>> BEGIN The data

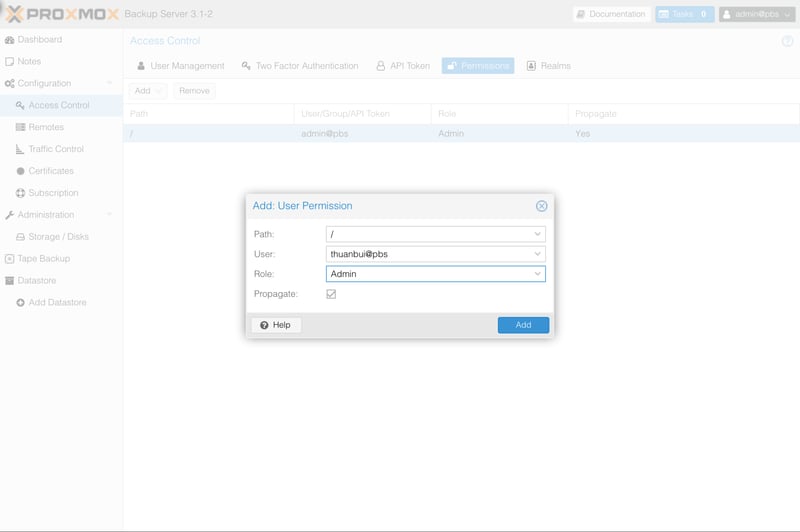This screenshot has width=800, height=532.
Task: Click the Add button in dialog
Action: pos(523,325)
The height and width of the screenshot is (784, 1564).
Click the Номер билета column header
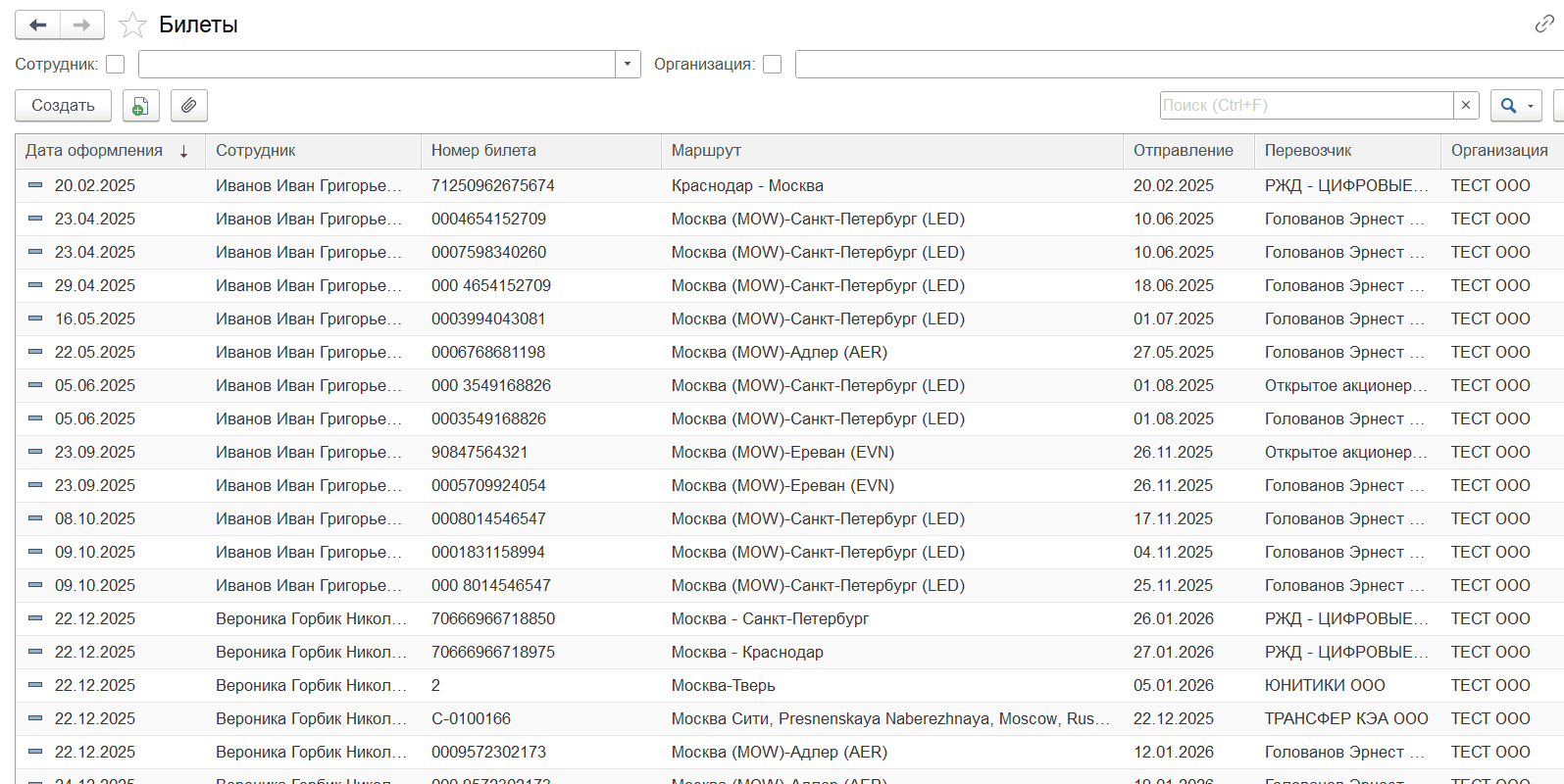(x=483, y=151)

>> END The data

Instructions to follow: Please copy out every line of the records above word for word, leaving the pictures out of your answer.

Answer in full:
This screenshot has width=800, height=532.
Task: Click the Add button in dialog
Action: pos(523,325)
The height and width of the screenshot is (784, 1564).
Click the Номер билета column header
(x=483, y=151)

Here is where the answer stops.